= Beginning of Section =
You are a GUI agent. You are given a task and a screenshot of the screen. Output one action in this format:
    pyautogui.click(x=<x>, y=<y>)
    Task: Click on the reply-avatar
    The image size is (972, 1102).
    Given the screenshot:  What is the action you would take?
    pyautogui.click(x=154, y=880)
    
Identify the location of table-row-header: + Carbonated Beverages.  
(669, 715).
= End of Section =
= Beginning of Section =
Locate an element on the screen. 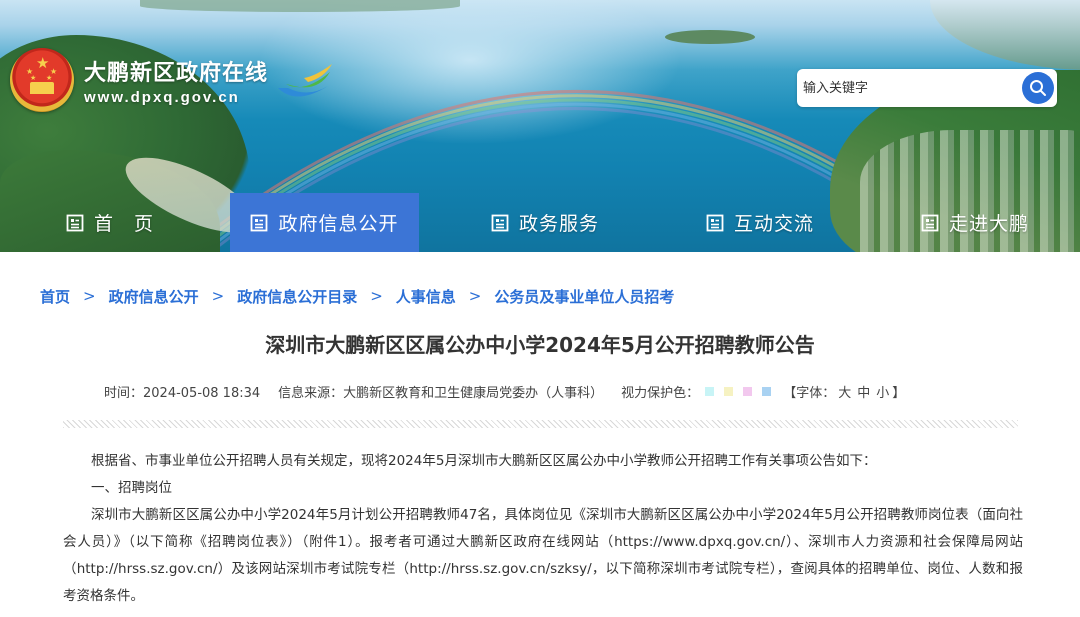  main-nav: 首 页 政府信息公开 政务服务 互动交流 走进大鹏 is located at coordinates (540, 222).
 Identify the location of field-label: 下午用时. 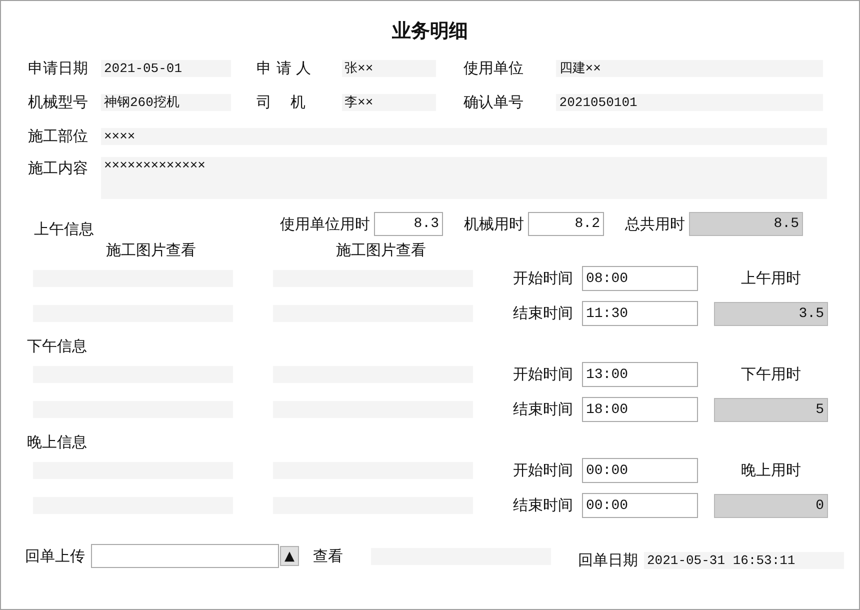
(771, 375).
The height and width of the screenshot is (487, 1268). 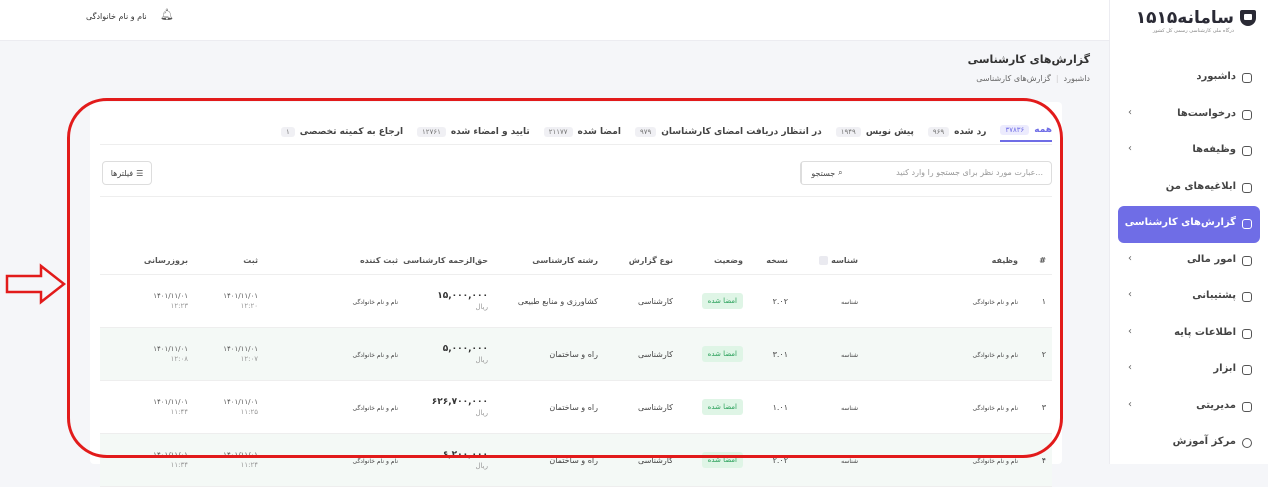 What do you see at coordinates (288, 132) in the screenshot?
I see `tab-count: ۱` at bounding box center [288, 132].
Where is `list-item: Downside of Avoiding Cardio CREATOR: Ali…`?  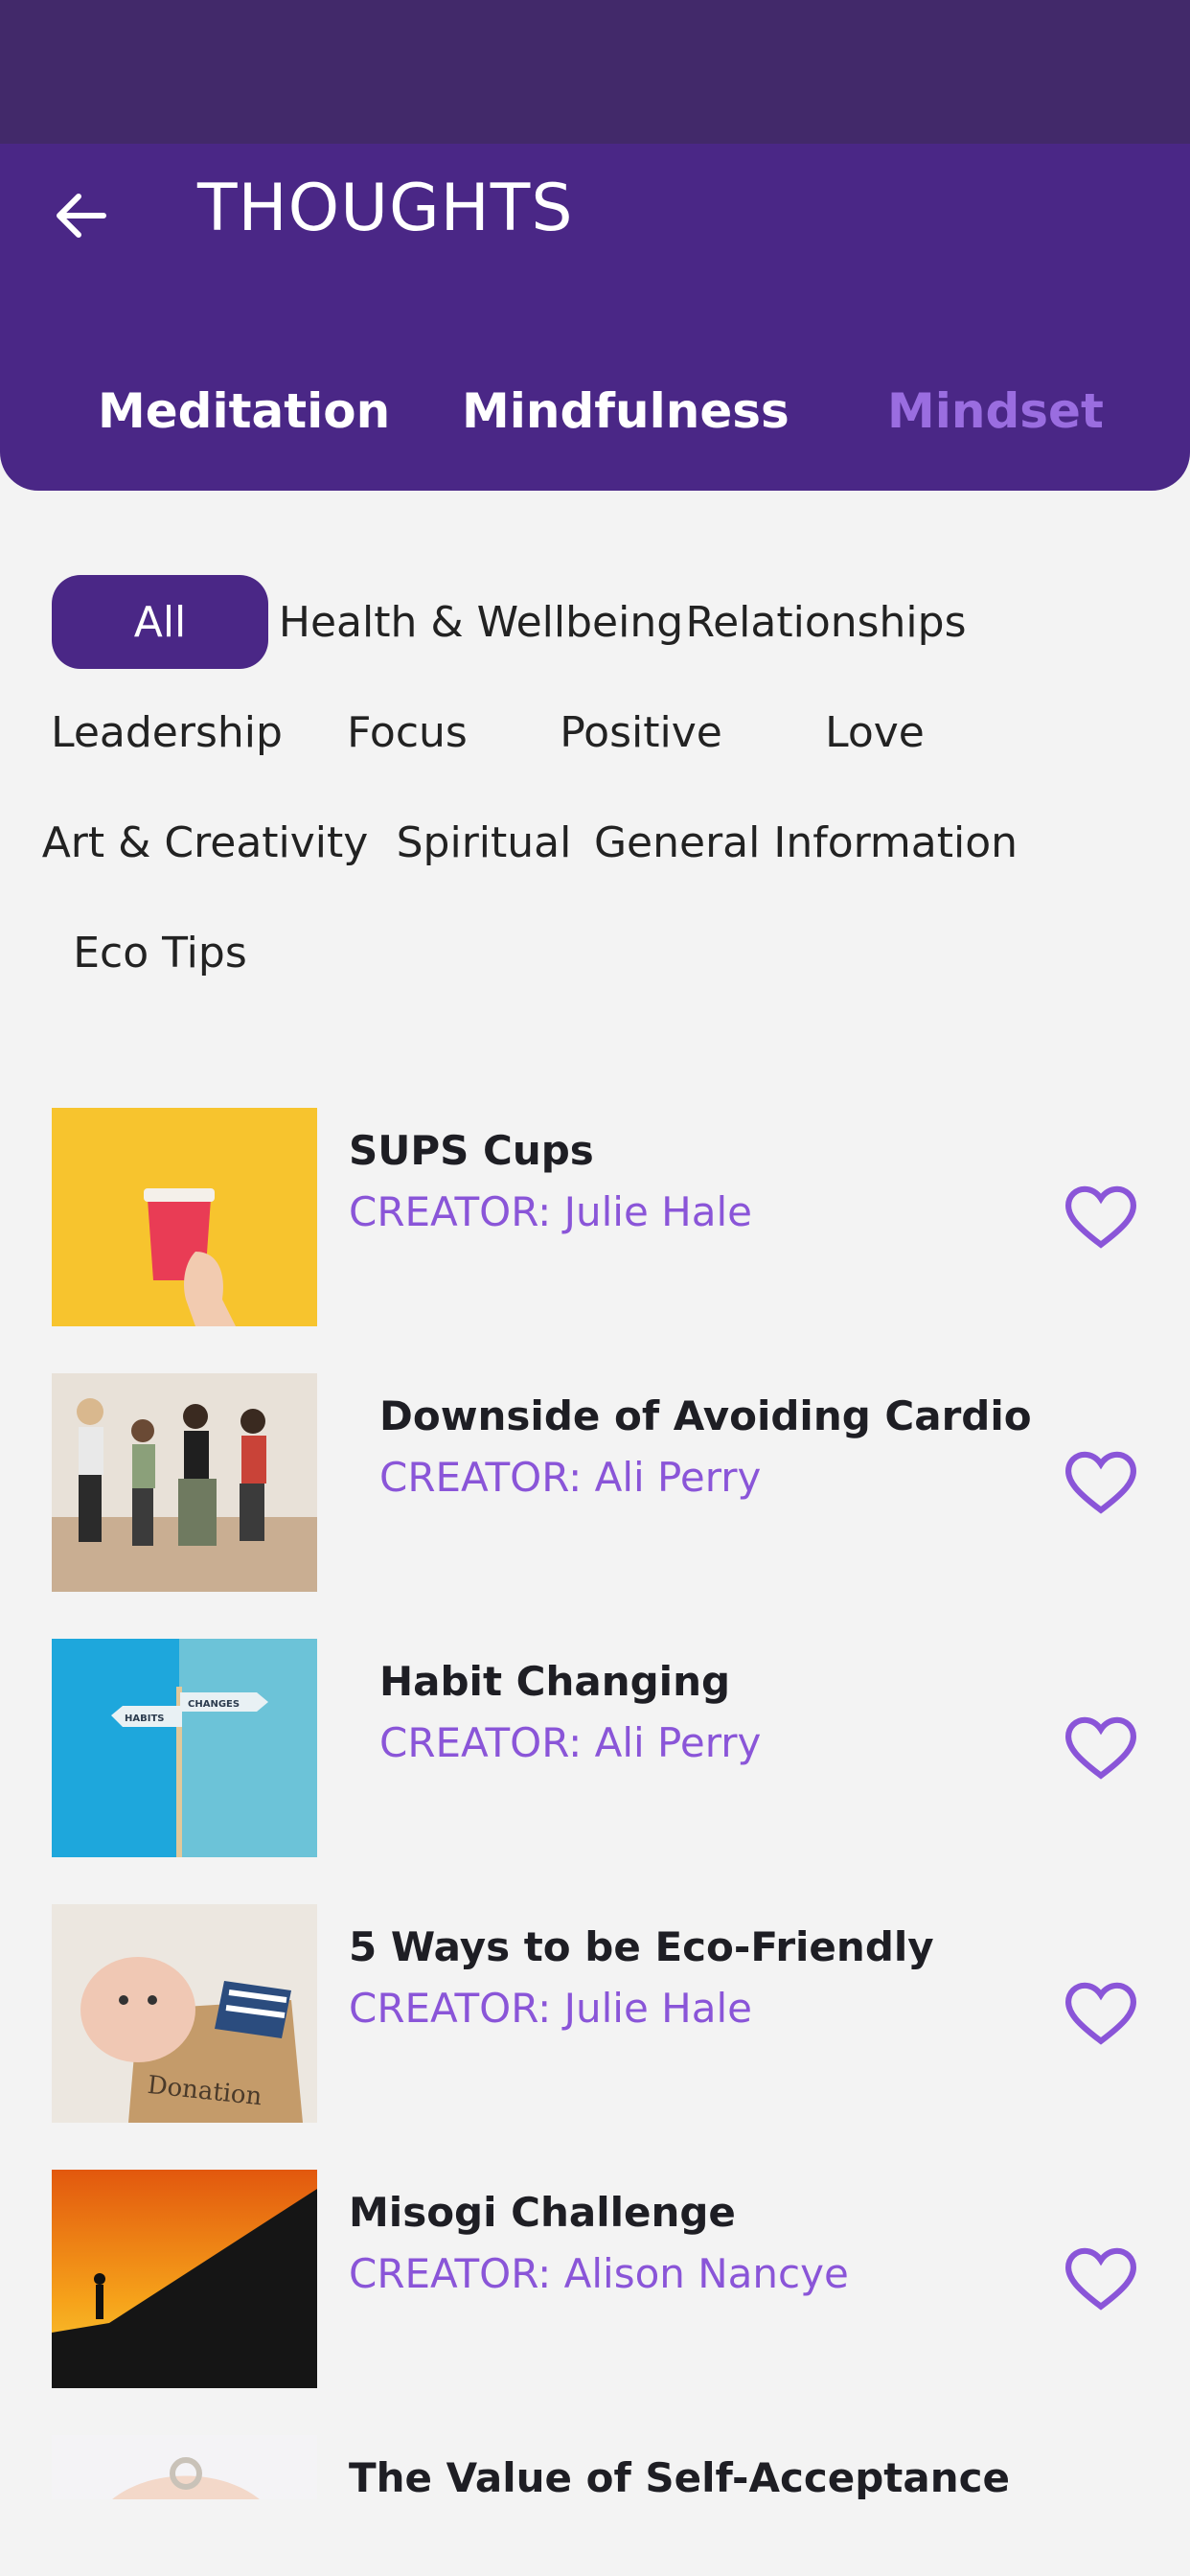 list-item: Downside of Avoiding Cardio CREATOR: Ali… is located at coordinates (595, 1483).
= End of Section =
Replace "reply-avatar" with "reply-button" in the items starting at the line containing "You are a GUI" and ending at the line containing "(669, 715).", and reproduce those lines with everything else left as it is.

You are a GUI agent. You are given a task and a screenshot of the screen. Output one action in this format:
    pyautogui.click(x=<x>, y=<y>)
    Task: Click on the reply-button
    The image size is (972, 1102).
    Given the screenshot:  What is the action you would take?
    pyautogui.click(x=154, y=880)
    
Identify the location of table-row-header: + Carbonated Beverages.  
(669, 715).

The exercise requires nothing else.